Chris Adrastus is an aggressive young executive whose careful machinations have carried him to a high position at the powerful European Union company, Vineaux Genomix. Instead of finding satisfaction, he's become disillusioned with what he discovers at the top of the executive world.
Aldriena Niachi is a covert operative of Black Core, a Brazilian software company with a global sphere of influence. She's about to find out what Black Core will do for a technological lead. Do some kinds of knowledge come at inordinate cost, even for a supercorporation?
Insidious the first book of the Synchronicity Trilogy
^^^You like Pericles Prince of Tyre? I don't know what's worse, admitting to it or bothering to lie about it. Either way, no one who like Pericles Prince of Tyre has any judgment worth paying attention to.

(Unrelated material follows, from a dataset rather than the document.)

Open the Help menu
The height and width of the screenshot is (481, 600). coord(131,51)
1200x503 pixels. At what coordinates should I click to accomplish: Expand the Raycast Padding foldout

You can re-earn credit for sense by telling me about how old Hamlet is.
So called "Bardolatry" is quite real, widespread and, judging from this thread, impervious to reason. You can say "strawman" but it isn't so. If you had more experience of a wider variety of people in different walks of life, you would probably know this. Perhaps you should do less performing and go to the theater less and see the real world.
Richard III has brilliantly written dialogue. Some of the most quotable lines in Shakespeare come from it. Nonetheless, like many of Shakespeare's tragedies, it depends crucially on the horror of lese majeste and adulation of the Tudor dynasty. Without an appreciation of these, Richard III is an inadvertent comedy.
It's nice to live somewhere you can go to a theater without driving a hundred miles, or hundreds more to go to a theater that actually does Shakespeare. But most people don't.
Condescending to those of us so ill-mannered not to live in the civilized world comes across exactly like the kind of snobbery that leads to absurdly overrating Shakespeare.
Conventional wisdom is sometimes right. But sometimes it's just obedience.
^^^You like Pericles Prince of Tyre? I don't know what's worse, admitting to it or bothering to lie about it. Either way, no one who like Pericles Prince of Tyre has any judgment worth paying attention to.